Implementation:Online ml River Drift KSWIN
| Knowledge Sources | Domains | Last Updated |
|---|---|---|
| River River Docs KSWIN - Kolmogorov-Smirnov Windowing Method for Drift Detection | Online Machine Learning, Concept Drift Detection, Non-Parametric Testing | 2026-02-08 16:00 GMT |
Overview
Concrete tool for detecting concept drift using the Kolmogorov-Smirnov two-sample test on a fixed-size sliding window, capable of detecting any type of distributional change without parametric assumptions.
Description
The drift.KSWIN class implements the Kolmogorov-Smirnov Windowing method for concept drift detection. It maintains a sliding window of fixed size (window_size) implemented as a collections.deque. The last stat_size elements form the recent window, and a random sample of stat_size elements is drawn from the remaining older elements to form the reference window. The two-sample KS test from scipy.stats.ks_2samp is applied to these sub-windows. Drift is flagged when the p-value falls below alpha and the KS statistic exceeds 0.1. Upon drift detection, the window is reset to contain only the recent sub-window.
Usage
Import drift.KSWIN when you need a non-parametric drift detector that can identify any type of distributional change (not just mean shifts). It requires scipy as an external dependency.
Code Reference
Source Location
river/drift/kswin.py:L14-L162
Signature
class KSWIN(DriftDetector):
def __init__(
self,
alpha: float = 0.005,
window_size: int = 100,
stat_size: int = 30,
seed: int | None = None,
window: typing.Iterable | None = None,
)
Import
from river import drift
Key Parameters
| Parameter | Type | Default | Description |
|---|---|---|---|
alpha |
float | 0.005 | Significance level for the KS test. Must be between 0 and 1. Should be set below 0.01 for best results |
window_size |
int | 100 | Total size of the sliding window |
stat_size |
int | 30 | Size of the recent sub-window used for the KS test. Must be smaller than window_size
|
seed |
int or None | None | Random seed for reproducibility of the random sampling from the reference window |
window |
Iterable or None | None | Pre-collected data to initialize the window (avoids cold start) |
External Dependencies
scipy.stats-- used for theks_2samptwo-sample Kolmogorov-Smirnov test
I/O Contract
Inputs
| Method | Parameter | Type | Description |
|---|---|---|---|
update |
x | float | A single numeric value to add to the sliding window |
Outputs
| Property/Method | Return Type | Description |
|---|---|---|
drift_detected |
bool | True if drift was detected on the most recent update call
|
p_value |
float | The p-value from the most recent KS test (0 if insufficient data) |
n |
int | Total number of samples processed |
Usage Examples
Basic Drift Detection
import random
from river import drift
rng = random.Random(12345)
kswin = drift.KSWIN(alpha=0.0001, seed=42)

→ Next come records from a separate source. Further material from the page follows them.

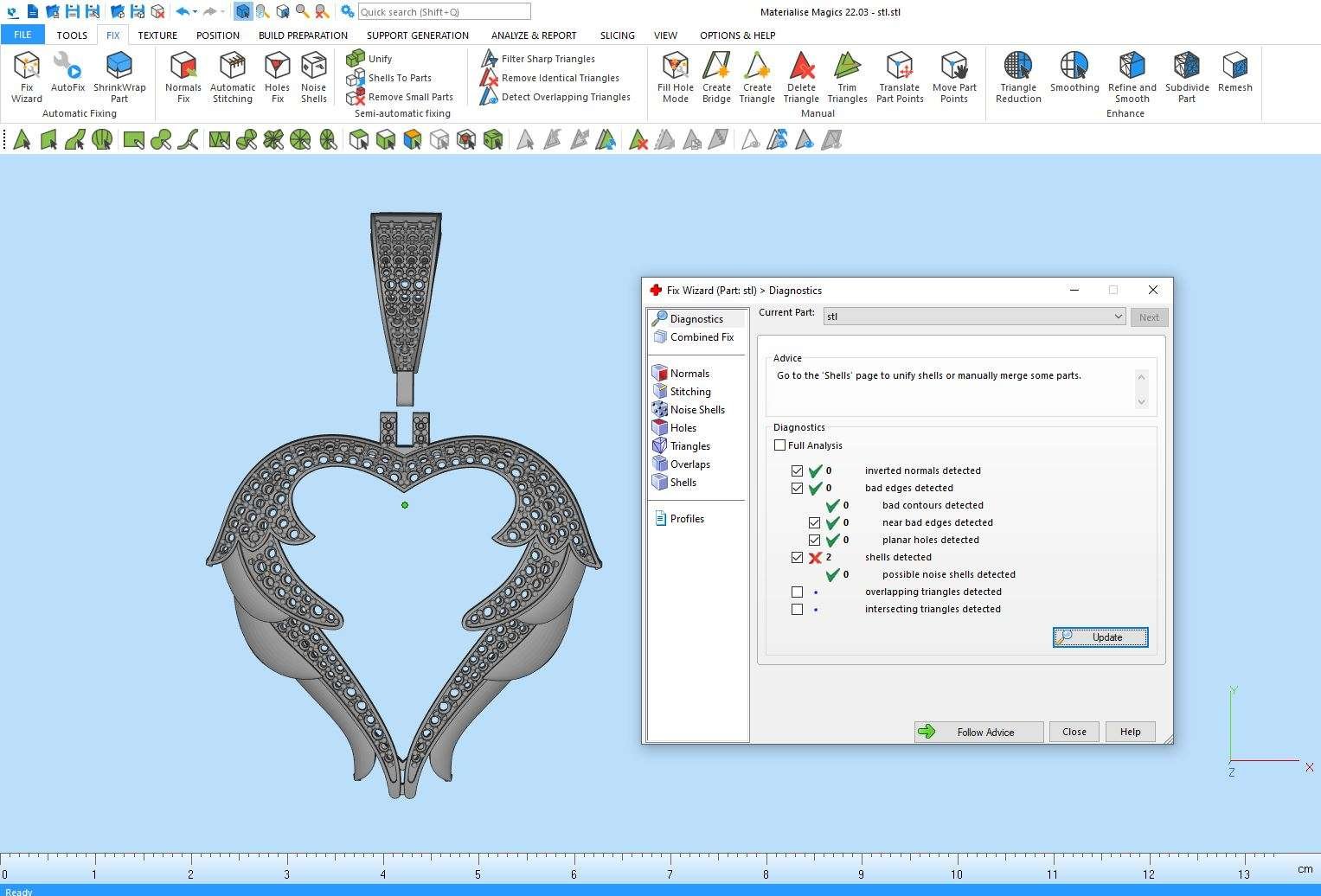The image size is (1321, 896).
Task: Click the Quick search input field
Action: [444, 12]
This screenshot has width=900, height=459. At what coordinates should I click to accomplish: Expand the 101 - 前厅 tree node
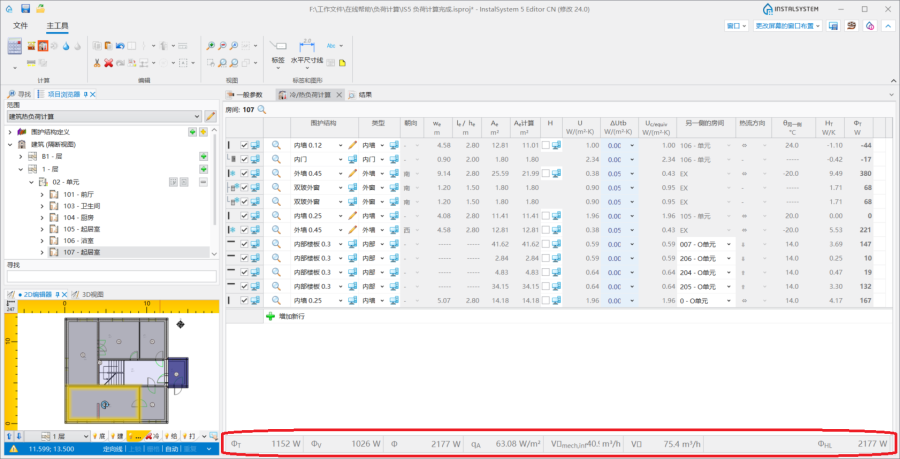(x=42, y=195)
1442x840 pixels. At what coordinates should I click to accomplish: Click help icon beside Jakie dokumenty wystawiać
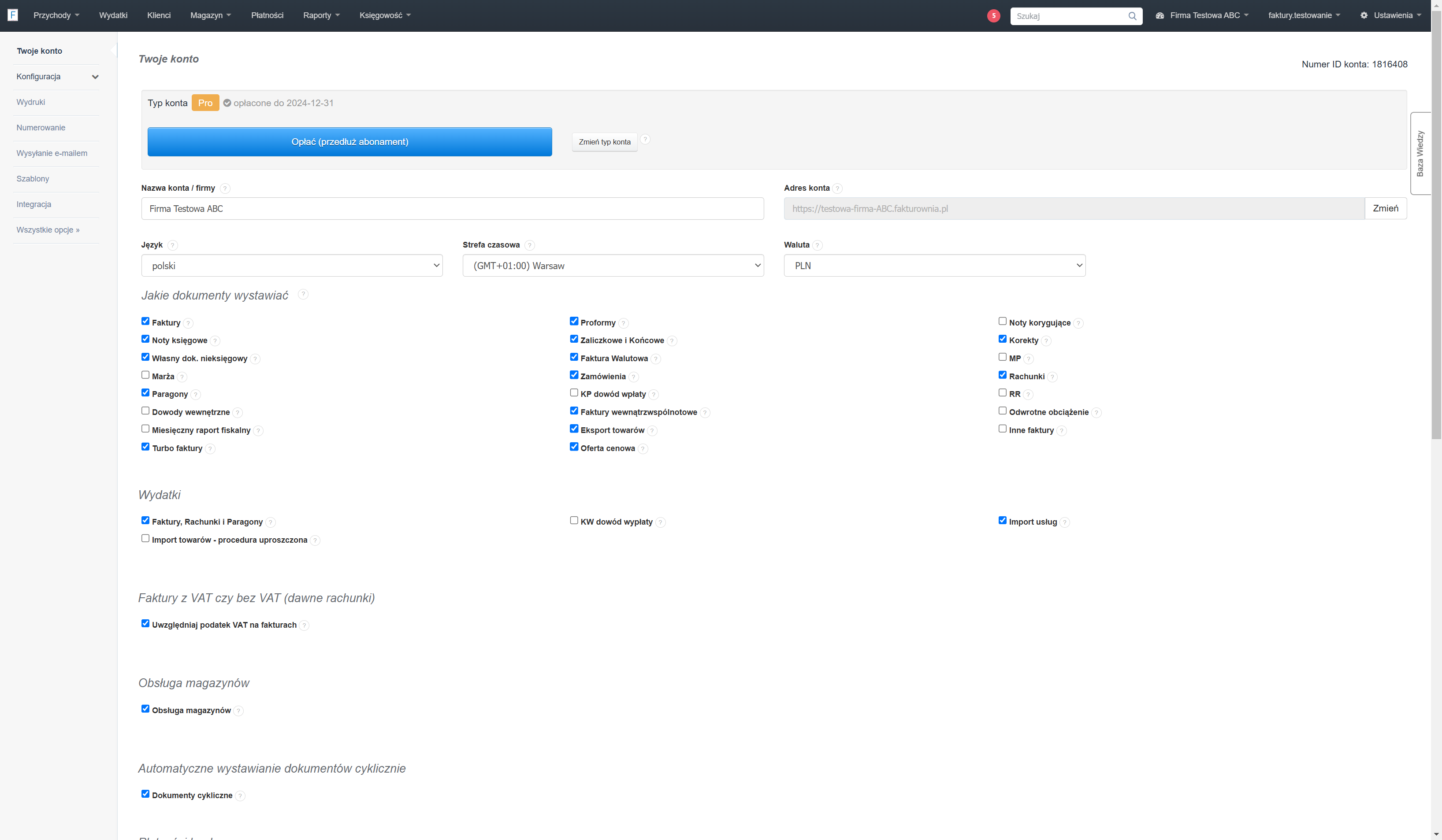point(303,294)
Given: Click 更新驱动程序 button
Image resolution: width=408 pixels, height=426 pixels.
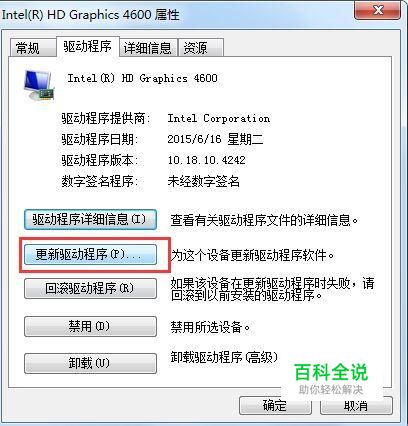Looking at the screenshot, I should (x=90, y=255).
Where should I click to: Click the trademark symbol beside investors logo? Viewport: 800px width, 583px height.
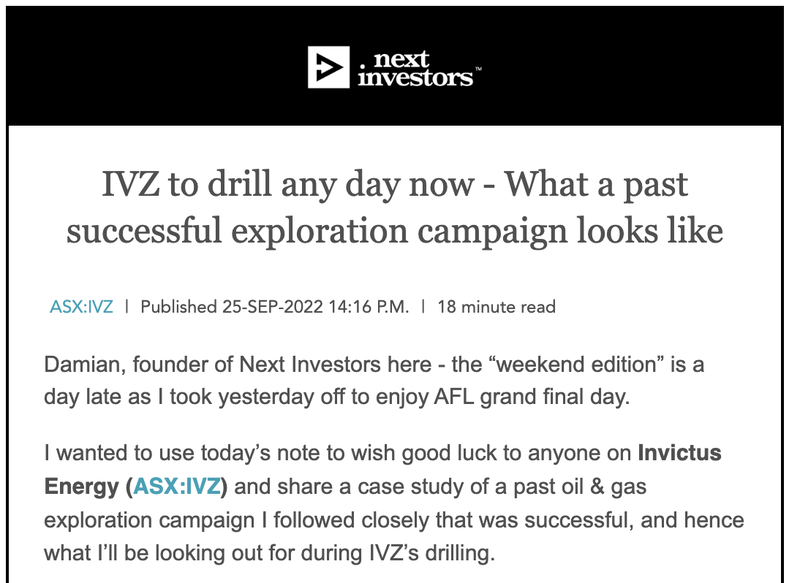tap(478, 68)
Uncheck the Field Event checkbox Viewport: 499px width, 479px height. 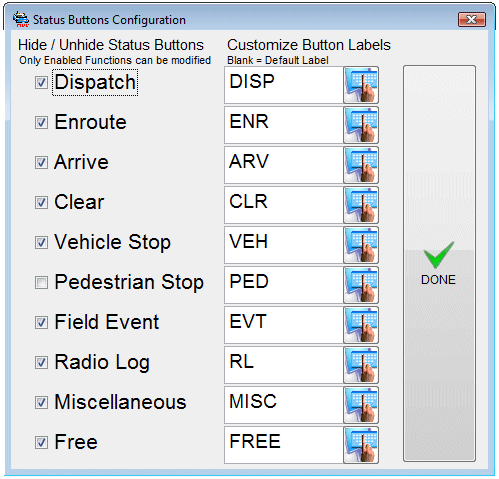point(41,322)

# Simulate a data stream with a distribution change at index 1000
data_stream = rng.choices([0, 1], k=1000) + rng.choices(range(4, 8), k=1000)
for i, val in enumerate(data_stream):
kswin.update(val)
if kswin.drift_detected:
print(f"Change detected at index {i}, input value: {val}")
# Change detected at index 1016, input value: 6
Detecting Variance Changes
import random
from river import drift
rng = random.Random(42)
kswin = drift.KSWIN(alpha=0.001, window_size=200, stat_size=50, seed=42)
# Same mean but different variance
data_stream = [rng.gauss(5, 1) for _ in range(1000)] + [rng.gauss(5, 5) for _ in range(1000)]
for i, val in enumerate(data_stream):
kswin.update(val)
if kswin.drift_detected:
print(f"Variance change detected at index {i}")
Pre-Initialized Window
from river import drift
# Start with pre-collected data to avoid cold start
initial_data = [0.5, 0.3, 0.7, 0.4, 0.6] * 20
kswin = drift.KSWIN(alpha=0.005, window_size=100, stat_size=30, window=initial_data)